Avaliação internacional utiliza diferentes graus de dificuldade para medir o conhecimento científico e a capacidade de interpretação dos alunos
O Pisa (Programa Internacional de Avaliação de Estudantes) utiliza questões com diferentes níveis de dificuldade para avaliar o conhecimento dos alunos em ciências. A prova não busca apenas verificar se o estudante decorou conteúdos, mas se consegue aplicar conhecimentos para resolver situações e interpretar informações.
A avaliação internacional é aplicada a estudantes de aproximadamente 15 anos em diversos países e permite comparar o desempenho dos sistemas educacionais.
Questões vão do básico ao avançado
As perguntas de ciências são distribuídas em diferentes níveis.
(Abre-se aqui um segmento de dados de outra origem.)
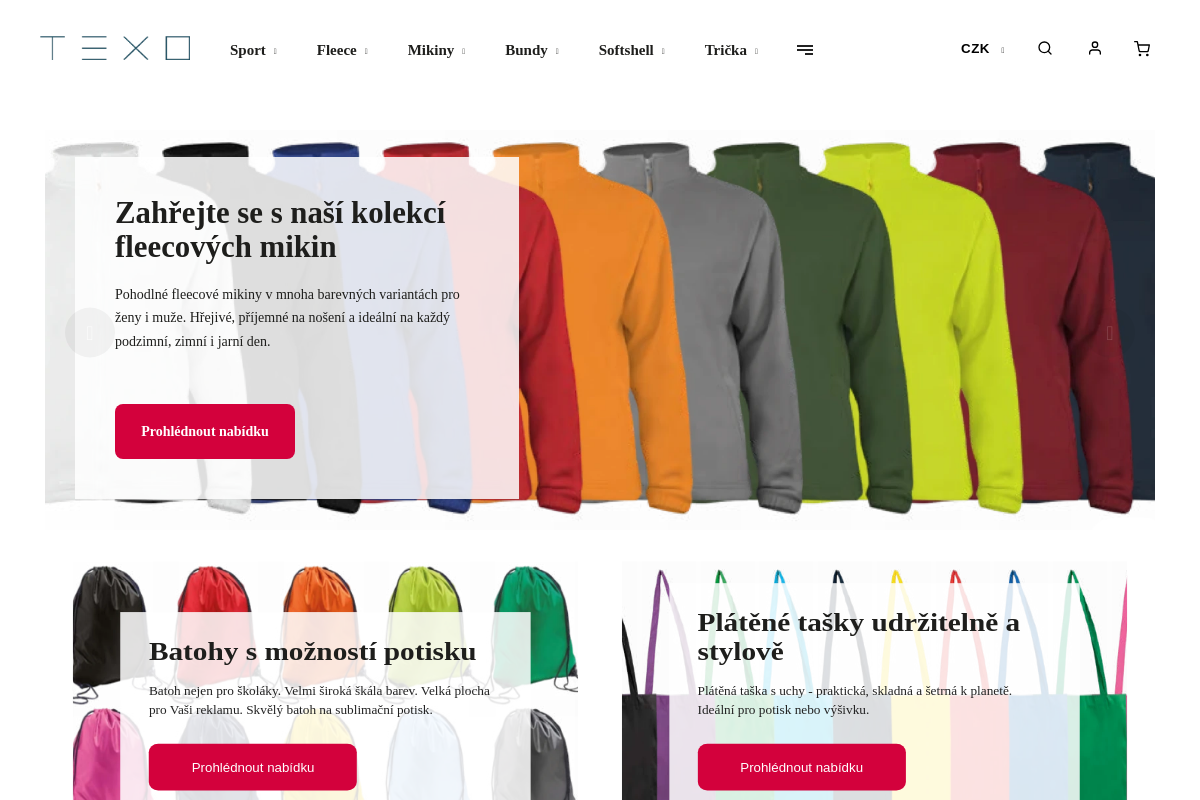This screenshot has height=800, width=1200.
Task: Click Prohlédnout nabídku under Batohy
Action: click(253, 767)
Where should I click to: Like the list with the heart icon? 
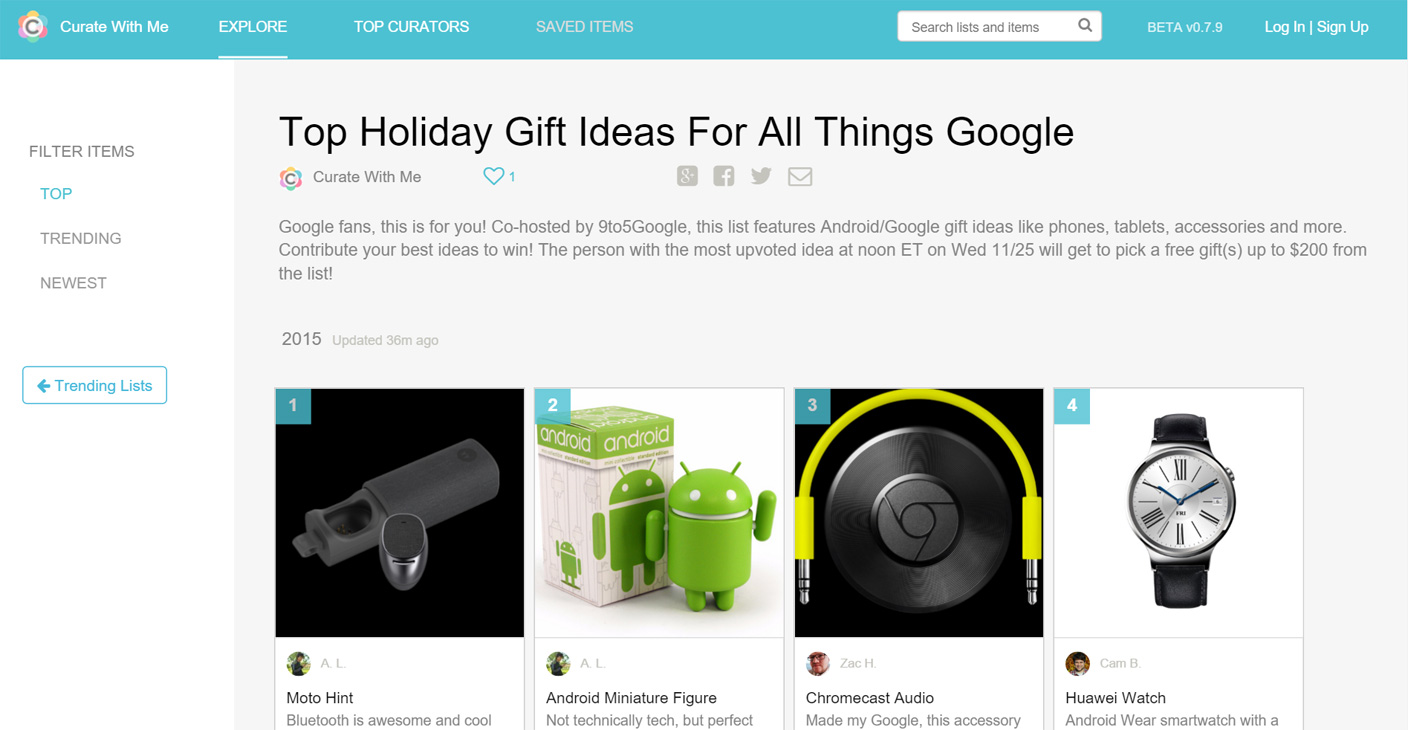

Algumas exigem conhecimentos mais básicos, enquanto outras apresentam situações que demandam interpretação, análise e raciocínio científico.
A variedade permite identificar não apenas os alunos com melhor desempenho, mas também aqueles que ainda enfrentam dificuldades em competências fundamentais.
Ciência aplicada ao cotidiano
Uma característica do Pisa é apresentar problemas relacionados a situações do dia a dia.
Em vez de simplesmente perguntar sobre determinado conceito científico, a prova pode exigir que o estudante interprete dados, analise uma situação ou utilize informações para chegar a uma conclusão.
O objetivo é medir a capacidade de usar o conhecimento científico na prática.
Resultado ajuda a identificar dificuldades
O desempenho nas diferentes faixas de dificuldade permite aos pesquisadores entender quais habilidades os estudantes dominam e em quais precisam avançar.
Para os sistemas educacionais, essas informações podem ajudar na criação de políticas voltadas à melhoria da aprendizagem em ciências.
Avaliação vai além da memorização
O modelo utilizado pelo Pisa reforça uma mudança na forma de avaliar o aprendizado.
Mais do que lembrar fórmulas ou conceitos, os estudantes precisam demonstrar que conseguem pensar, interpretar e solucionar problemas.
Os resultados da avaliação servem como referência para analisar os desafios da educação e comparar o desempenho dos países participantes.